Chrisochous: Bester Strand
Dann treffen wir durch Zufall noch auf eine andere deutsche Familie. Eine alleinerziehende Mutter von fünf Kindern, die auf Weltreise sind, aber seit einem Jahr in Zypern sind. Grund dafür ist, dass ihre geplanten Reiseziele noch nicht wieder "offen" sind.

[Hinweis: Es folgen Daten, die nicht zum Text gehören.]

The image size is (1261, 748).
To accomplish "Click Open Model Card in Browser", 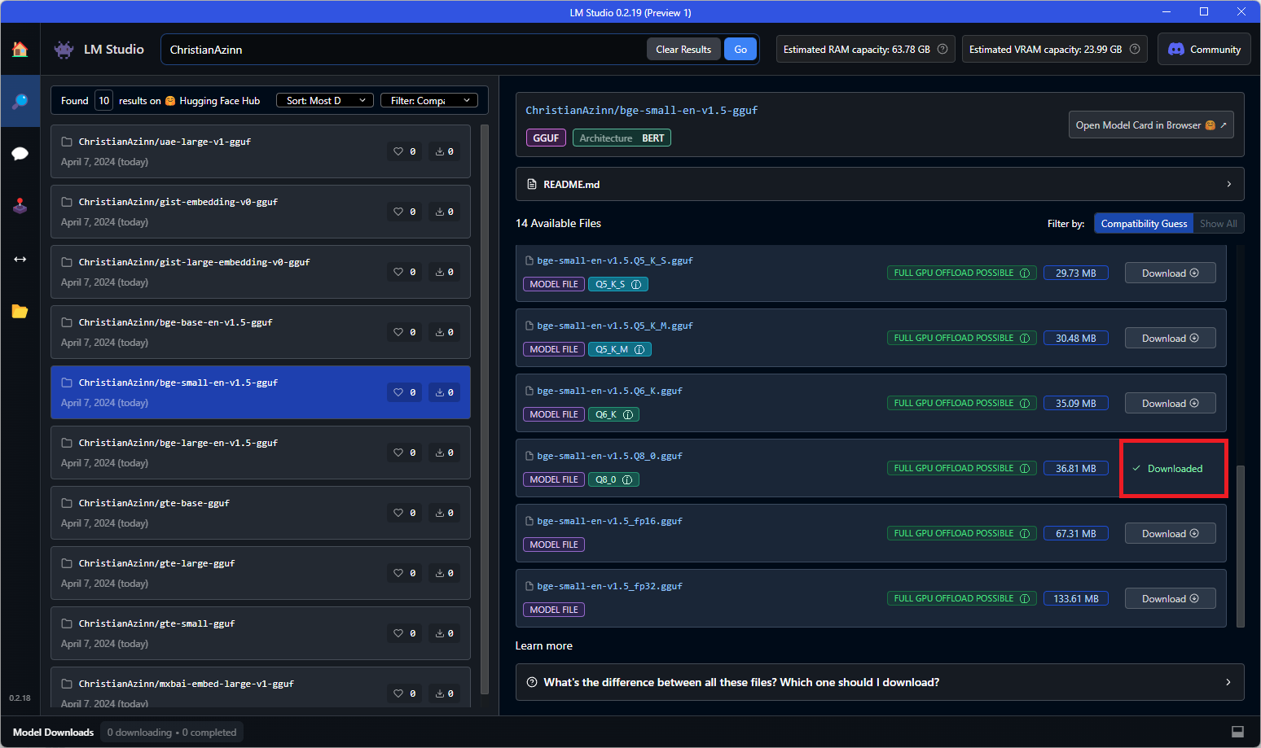I will (1150, 125).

Tobias hat im Internet noch ein weiteres Ausflugsziel herausgefunden. Undzwar der Felsen der "Aphrodite", dort wo sie angeblich geboren wurde. In Zypern ist einfach überall Urlaubsfeeling. Du fährst auf der Schnellstraße Stadtauswärts, doch mit dem ständigen Blick aufs Meer und der immer entgegen strahlenden Sonne fühlst du dich, als ob du auf geradem Weg zur Surfschule fährst :) Jede Kurve eröffnet einen neuen fantastischen Blick auf Felslandschaften, Klippen und einsamen Stränden.
Rock of Aphrodite
Wir sind die ersten auf dem Besucherparkplatz und auch die ersten, die in dem kleinen Kiosk heute etwas kaufen. (Eine Flasche Wasser und einen kleinen Traumfänger). Der Blick auf die Felsen und das extrem blaue Wasser ergeben eine tolle Mischung. Ein paar Zyprioten sind zum morgendlichen Schwimmen gekommen. Auch wir lassen uns keine Gelegenheit entgehen, ins Meer zu springen. Den Badeanzug haben wir schon seit Tagen immer in der Handtasche dabei.
Der Plan war jetzt eigentlich weiter bis nach Nicosia, der Haupstadt von Zypern, zu fahren. Auf der anderen Seite haben wir auf dem Weg zum Aphrodite-Rock so viele tolle Ecken entdeckt, wo wir gerne nochmal anhalten würden. Beides schaffen wir nicht. Was ihr noch nicht wisst: Zu diesem Zeitpunkt haben wir schon entschieden, dass wir über Weihnachten nochmal hierher fliegen....:) Deshalb entscheiden wir uns für eine spontane Planänderung und verschieben "Nicosia". Statdessen halten wir überall an, wo es einladend ausschaut. Klettern über eine kleine Anhöhe, entdecken weitere Strände, essen Eis am Straßenrand.
Paphos bei Nacht
Zurück in Paphos lassen wir den Urlaub ausklingen, so wie er angefangen hat. Mit einem Spaziergang durch die Stadt. Diesmal im dunkeln, was auch unglaublich schön und gemütlich und sich irgendwie weihnachtlich anfühlt. Wieder fällt uns auf: Leider haben die meisten Geschäfte schon zu.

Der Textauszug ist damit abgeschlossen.